■ **TASK STATEMENT**:
Please lay out every line of the listing below as a Markdown table with the columns No. and Line. Put the row number under No. and the line under Line, and leave out blank lines.

# DATA SECTION start

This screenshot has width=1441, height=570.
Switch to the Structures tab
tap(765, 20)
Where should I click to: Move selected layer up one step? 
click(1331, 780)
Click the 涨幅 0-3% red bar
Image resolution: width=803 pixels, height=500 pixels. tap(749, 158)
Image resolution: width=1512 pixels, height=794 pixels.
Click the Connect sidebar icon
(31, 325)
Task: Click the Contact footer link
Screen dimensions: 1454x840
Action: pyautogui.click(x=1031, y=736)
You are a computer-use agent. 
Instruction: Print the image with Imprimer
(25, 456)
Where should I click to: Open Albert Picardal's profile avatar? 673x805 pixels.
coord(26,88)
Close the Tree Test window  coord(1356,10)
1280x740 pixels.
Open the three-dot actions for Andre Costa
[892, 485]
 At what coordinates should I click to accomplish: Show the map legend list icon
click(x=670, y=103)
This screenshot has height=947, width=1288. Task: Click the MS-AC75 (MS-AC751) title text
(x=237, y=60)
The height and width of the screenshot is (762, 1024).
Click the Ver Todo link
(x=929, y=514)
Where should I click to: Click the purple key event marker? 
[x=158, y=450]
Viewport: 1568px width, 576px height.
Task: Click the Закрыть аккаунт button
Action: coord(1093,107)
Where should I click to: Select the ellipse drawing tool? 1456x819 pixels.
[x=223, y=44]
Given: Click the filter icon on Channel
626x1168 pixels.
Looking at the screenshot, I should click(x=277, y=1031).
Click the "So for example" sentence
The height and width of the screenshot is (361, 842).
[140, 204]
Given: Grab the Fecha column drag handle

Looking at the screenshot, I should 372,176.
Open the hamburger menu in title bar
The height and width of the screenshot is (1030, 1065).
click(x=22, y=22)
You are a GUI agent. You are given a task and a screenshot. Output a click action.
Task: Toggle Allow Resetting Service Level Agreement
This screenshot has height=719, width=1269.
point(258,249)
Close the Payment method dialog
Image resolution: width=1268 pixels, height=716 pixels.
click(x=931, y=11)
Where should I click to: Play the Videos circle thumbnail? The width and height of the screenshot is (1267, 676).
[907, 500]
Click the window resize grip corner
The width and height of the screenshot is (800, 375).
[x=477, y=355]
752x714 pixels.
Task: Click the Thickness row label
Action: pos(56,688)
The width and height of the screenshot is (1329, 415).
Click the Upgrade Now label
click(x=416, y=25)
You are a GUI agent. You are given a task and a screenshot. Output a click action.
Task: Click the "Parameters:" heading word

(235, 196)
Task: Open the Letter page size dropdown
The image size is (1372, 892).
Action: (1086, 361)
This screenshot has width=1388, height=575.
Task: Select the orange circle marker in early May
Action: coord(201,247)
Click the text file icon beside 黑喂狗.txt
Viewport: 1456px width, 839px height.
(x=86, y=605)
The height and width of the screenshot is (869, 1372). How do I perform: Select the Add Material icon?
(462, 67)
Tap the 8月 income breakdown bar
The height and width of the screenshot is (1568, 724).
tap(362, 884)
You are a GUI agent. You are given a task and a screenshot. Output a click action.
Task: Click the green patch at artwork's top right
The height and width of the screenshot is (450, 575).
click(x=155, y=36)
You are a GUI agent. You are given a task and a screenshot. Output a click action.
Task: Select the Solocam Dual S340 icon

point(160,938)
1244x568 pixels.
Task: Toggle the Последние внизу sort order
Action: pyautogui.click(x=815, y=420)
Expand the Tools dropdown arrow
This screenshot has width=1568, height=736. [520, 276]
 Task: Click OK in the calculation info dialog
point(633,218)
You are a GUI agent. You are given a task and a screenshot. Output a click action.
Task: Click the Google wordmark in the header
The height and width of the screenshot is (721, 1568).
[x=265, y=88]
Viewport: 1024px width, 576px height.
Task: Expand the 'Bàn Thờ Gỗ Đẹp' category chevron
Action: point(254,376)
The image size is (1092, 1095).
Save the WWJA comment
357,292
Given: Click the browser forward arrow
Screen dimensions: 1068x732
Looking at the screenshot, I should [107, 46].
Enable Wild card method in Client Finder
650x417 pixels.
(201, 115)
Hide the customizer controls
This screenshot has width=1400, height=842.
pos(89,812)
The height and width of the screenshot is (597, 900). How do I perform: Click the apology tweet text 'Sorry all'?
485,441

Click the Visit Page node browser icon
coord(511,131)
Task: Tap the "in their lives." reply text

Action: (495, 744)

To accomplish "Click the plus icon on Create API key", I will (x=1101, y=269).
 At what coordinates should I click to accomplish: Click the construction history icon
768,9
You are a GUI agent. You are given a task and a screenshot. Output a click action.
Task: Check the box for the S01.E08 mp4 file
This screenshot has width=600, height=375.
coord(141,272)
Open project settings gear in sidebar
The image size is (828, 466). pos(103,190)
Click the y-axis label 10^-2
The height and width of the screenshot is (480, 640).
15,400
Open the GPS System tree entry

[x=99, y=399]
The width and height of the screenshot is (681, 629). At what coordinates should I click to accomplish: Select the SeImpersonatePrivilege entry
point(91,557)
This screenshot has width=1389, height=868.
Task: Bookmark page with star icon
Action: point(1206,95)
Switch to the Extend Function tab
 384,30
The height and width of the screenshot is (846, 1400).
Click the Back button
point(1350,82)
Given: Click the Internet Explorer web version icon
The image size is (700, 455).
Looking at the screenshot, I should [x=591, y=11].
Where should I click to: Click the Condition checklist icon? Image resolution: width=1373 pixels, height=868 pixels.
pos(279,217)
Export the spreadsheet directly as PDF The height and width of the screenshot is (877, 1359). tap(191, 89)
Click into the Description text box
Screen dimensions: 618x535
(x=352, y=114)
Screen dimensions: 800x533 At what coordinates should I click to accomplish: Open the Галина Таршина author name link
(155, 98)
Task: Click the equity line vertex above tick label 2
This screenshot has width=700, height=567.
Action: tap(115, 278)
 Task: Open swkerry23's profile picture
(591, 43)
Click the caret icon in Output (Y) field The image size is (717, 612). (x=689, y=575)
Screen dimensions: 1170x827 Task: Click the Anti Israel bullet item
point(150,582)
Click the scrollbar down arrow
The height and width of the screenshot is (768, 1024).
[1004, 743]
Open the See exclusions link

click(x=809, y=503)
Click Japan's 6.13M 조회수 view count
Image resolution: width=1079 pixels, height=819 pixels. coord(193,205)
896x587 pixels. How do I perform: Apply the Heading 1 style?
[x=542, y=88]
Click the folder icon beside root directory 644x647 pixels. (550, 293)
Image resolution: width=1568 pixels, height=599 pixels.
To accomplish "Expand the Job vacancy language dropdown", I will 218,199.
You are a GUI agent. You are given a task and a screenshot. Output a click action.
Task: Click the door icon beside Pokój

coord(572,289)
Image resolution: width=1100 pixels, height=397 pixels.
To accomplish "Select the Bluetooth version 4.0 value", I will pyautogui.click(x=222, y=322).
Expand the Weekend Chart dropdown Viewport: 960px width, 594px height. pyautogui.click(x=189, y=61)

# DATA SECTION end

■ **ANSWER FOR THIS EXERCISE**:
| No. | Line |
|---|---|
| 1 | This screenshot has width=1441, height=570. |
| 2 | Switch to the Structures tab |
| 3 | tap(765, 20) |
| 4 | Where should I click to: Move selected layer up one step?  |
| 5 | click(1331, 780) |
| 6 | Click the 涨幅 0-3% red bar |
| 7 | Image resolution: width=803 pixels, height=500 pixels. tap(749, 158) |
| 8 | Image resolution: width=1512 pixels, height=794 pixels. |
| 9 | Click the Connect sidebar icon |
| 10 | (31, 325) |
| 11 | Task: Click the Contact footer link |
| 12 | Screen dimensions: 1454x840 |
| 13 | Action: pyautogui.click(x=1031, y=736) |
| 14 | You are a computer-use agent.  |
| 15 | Instruction: Print the image with Imprimer |
| 16 | (25, 456) |
| 17 | Where should I click to: Open Albert Picardal's profile avatar? 673x805 pixels. |
| 18 | coord(26,88) |
| 19 | Close the Tree Test window  coord(1356,10) |
| 20 | 1280x740 pixels. |
| 21 | Open the three-dot actions for Andre Costa |
| 22 | [892, 485] |
| 23 |  At what coordinates should I click to accomplish: Show the map legend list icon |
| 24 | click(x=670, y=103) |
| 25 | This screenshot has height=947, width=1288. Task: Click the MS-AC75 (MS-AC751) title text |
| 26 | (x=237, y=60) |
| 27 | The height and width of the screenshot is (762, 1024). |
| 28 | Click the Ver Todo link |
| 29 | (x=929, y=514) |
| 30 | Where should I click to: Click the purple key event marker?  |
| 31 | [x=158, y=450] |
| 32 | Viewport: 1568px width, 576px height. |
| 33 | Task: Click the Закрыть аккаунт button |
| 34 | Action: coord(1093,107) |
| 35 | Where should I click to: Select the ellipse drawing tool? 1456x819 pixels. |
| 36 | [x=223, y=44] |
| 37 | Given: Click the filter icon on Channel |
| 38 | 626x1168 pixels. |
| 39 | Looking at the screenshot, I should click(x=277, y=1031). |
| 40 | Click the "So for example" sentence |
| 41 | The height and width of the screenshot is (361, 842). |
| 42 | [140, 204] |
| 43 | Given: Grab the Fecha column drag handle |
| 44 | Looking at the screenshot, I should 372,176. |
| 45 | Open the hamburger menu in title bar |
| 46 | The height and width of the screenshot is (1030, 1065). |
| 47 | click(x=22, y=22) |
| 48 | You are a GUI agent. You are given a task and a screenshot. Output a click action. |
| 49 | Task: Toggle Allow Resetting Service Level Agreement |
| 50 | This screenshot has height=719, width=1269. |
| 51 | point(258,249) |
| 52 | Close the Payment method dialog |
| 53 | Image resolution: width=1268 pixels, height=716 pixels. |
| 54 | click(x=931, y=11) |
| 55 | Where should I click to: Play the Videos circle thumbnail? The width and height of the screenshot is (1267, 676). |
| 56 | [907, 500] |
| 57 | Click the window resize grip corner |
| 58 | The width and height of the screenshot is (800, 375). |
| 59 | [x=477, y=355] |
| 60 | 752x714 pixels. |
| 61 | Task: Click the Thickness row label |
| 62 | Action: pos(56,688) |
| 63 | The width and height of the screenshot is (1329, 415). |
| 64 | Click the Upgrade Now label |
| 65 | click(x=416, y=25) |
| 66 | You are a GUI agent. You are given a task and a screenshot. Output a click action. |
| 67 | Task: Click the "Parameters:" heading word |
| 68 | (235, 196) |
| 69 | Task: Open the Letter page size dropdown |
| 70 | The image size is (1372, 892). |
| 71 | Action: (1086, 361) |
| 72 | This screenshot has width=1388, height=575. |
| 73 | Task: Select the orange circle marker in early May |
| 74 | Action: coord(201,247) |
| 75 | Click the text file icon beside 黑喂狗.txt |
| 76 | Viewport: 1456px width, 839px height. |
| 77 | (x=86, y=605) |
| 78 | The height and width of the screenshot is (869, 1372). How do I perform: Select the Add Material icon? |
| 79 | (462, 67) |
| 80 | Tap the 8月 income breakdown bar |
| 81 | The height and width of the screenshot is (1568, 724). |
| 82 | tap(362, 884) |
| 83 | You are a GUI agent. You are given a task and a screenshot. Output a click action. |
| 84 | Task: Click the green patch at artwork's top right |
| 85 | The height and width of the screenshot is (450, 575). |
| 86 | click(x=155, y=36) |
| 87 | You are a GUI agent. You are given a task and a screenshot. Output a click action. |
| 88 | Task: Select the Solocam Dual S340 icon |
| 89 | point(160,938) |
| 90 | 1244x568 pixels. |
| 91 | Task: Toggle the Последние внизу sort order |
| 92 | Action: pyautogui.click(x=815, y=420) |
| 93 | Expand the Tools dropdown arrow |
| 94 | This screenshot has width=1568, height=736. [520, 276] |
| 95 |  Task: Click OK in the calculation info dialog |
| 96 | point(633,218) |
| 97 | You are a GUI agent. You are given a task and a screenshot. Output a click action. |
| 98 | Task: Click the Google wordmark in the header |
| 99 | The height and width of the screenshot is (721, 1568). |
| 100 | [x=265, y=88] |
| 101 | Viewport: 1024px width, 576px height. |
| 102 | Task: Expand the 'Bàn Thờ Gỗ Đẹp' category chevron |
| 103 | Action: point(254,376) |
| 104 | The image size is (1092, 1095). |
| 105 | Save the WWJA comment |
| 106 | 357,292 |
| 107 | Given: Click the browser forward arrow |
| 108 | Screen dimensions: 1068x732 |
| 109 | Looking at the screenshot, I should [107, 46]. |
| 110 | Enable Wild card method in Client Finder |
| 111 | 650x417 pixels. |
| 112 | (201, 115) |
| 113 | Hide the customizer controls |
| 114 | This screenshot has width=1400, height=842. |
| 115 | pos(89,812) |
| 116 | The height and width of the screenshot is (597, 900). How do I perform: Click the apology tweet text 'Sorry all'? |
| 117 | 485,441 |
| 118 | Click the Visit Page node browser icon |
| 119 | coord(511,131) |
| 120 | Task: Tap the "in their lives." reply text |
| 121 | Action: (495, 744) |
| 122 | To accomplish "Click the plus icon on Create API key", I will (x=1101, y=269). |
| 123 |  At what coordinates should I click to accomplish: Click the construction history icon |
| 124 | 768,9 |
| 125 | You are a GUI agent. You are given a task and a screenshot. Output a click action. |
| 126 | Task: Check the box for the S01.E08 mp4 file |
| 127 | This screenshot has width=600, height=375. |
| 128 | coord(141,272) |
| 129 | Open project settings gear in sidebar |
| 130 | The image size is (828, 466). pos(103,190) |
| 131 | Click the y-axis label 10^-2 |
| 132 | The height and width of the screenshot is (480, 640). |
| 133 | 15,400 |
| 134 | Open the GPS System tree entry |
| 135 | [x=99, y=399] |
| 136 | The width and height of the screenshot is (681, 629). At what coordinates should I click to accomplish: Select the SeImpersonatePrivilege entry |
| 137 | point(91,557) |
| 138 | This screenshot has width=1389, height=868. |
| 139 | Task: Bookmark page with star icon |
| 140 | Action: point(1206,95) |
| 141 | Switch to the Extend Function tab |
| 142 |  384,30 |
| 143 | The height and width of the screenshot is (846, 1400). |
| 144 | Click the Back button |
| 145 | point(1350,82) |
| 146 | Given: Click the Internet Explorer web version icon |
| 147 | The image size is (700, 455). |
| 148 | Looking at the screenshot, I should [x=591, y=11]. |
| 149 | Where should I click to: Click the Condition checklist icon? Image resolution: width=1373 pixels, height=868 pixels. |
| 150 | pos(279,217) |
| 151 | Export the spreadsheet directly as PDF The height and width of the screenshot is (877, 1359). tap(191, 89) |
| 152 | Click into the Description text box |
| 153 | Screen dimensions: 618x535 |
| 154 | (x=352, y=114) |
| 155 | Screen dimensions: 800x533 At what coordinates should I click to accomplish: Open the Галина Таршина author name link |
| 156 | (155, 98) |
| 157 | Task: Click the equity line vertex above tick label 2 |
| 158 | This screenshot has width=700, height=567. |
| 159 | Action: tap(115, 278) |
| 160 |  Task: Open swkerry23's profile picture |
| 161 | (591, 43) |
| 162 | Click the caret icon in Output (Y) field The image size is (717, 612). (x=689, y=575) |
| 163 | Screen dimensions: 1170x827 Task: Click the Anti Israel bullet item |
| 164 | point(150,582) |
| 165 | Click the scrollbar down arrow |
| 166 | The height and width of the screenshot is (768, 1024). |
| 167 | [1004, 743] |
| 168 | Open the See exclusions link |
| 169 | click(x=809, y=503) |
| 170 | Click Japan's 6.13M 조회수 view count |
| 171 | Image resolution: width=1079 pixels, height=819 pixels. coord(193,205) |
| 172 | 896x587 pixels. How do I perform: Apply the Heading 1 style? |
| 173 | [x=542, y=88] |
| 174 | Click the folder icon beside root directory 644x647 pixels. (550, 293) |
| 175 | Image resolution: width=1568 pixels, height=599 pixels. |
| 176 | To accomplish "Expand the Job vacancy language dropdown", I will 218,199. |
| 177 | You are a GUI agent. You are given a task and a screenshot. Output a click action. |
| 178 | Task: Click the door icon beside Pokój |
| 179 | coord(572,289) |
| 180 | Image resolution: width=1100 pixels, height=397 pixels. |
| 181 | To accomplish "Select the Bluetooth version 4.0 value", I will pyautogui.click(x=222, y=322). |
| 182 | Expand the Weekend Chart dropdown Viewport: 960px width, 594px height. pyautogui.click(x=189, y=61) |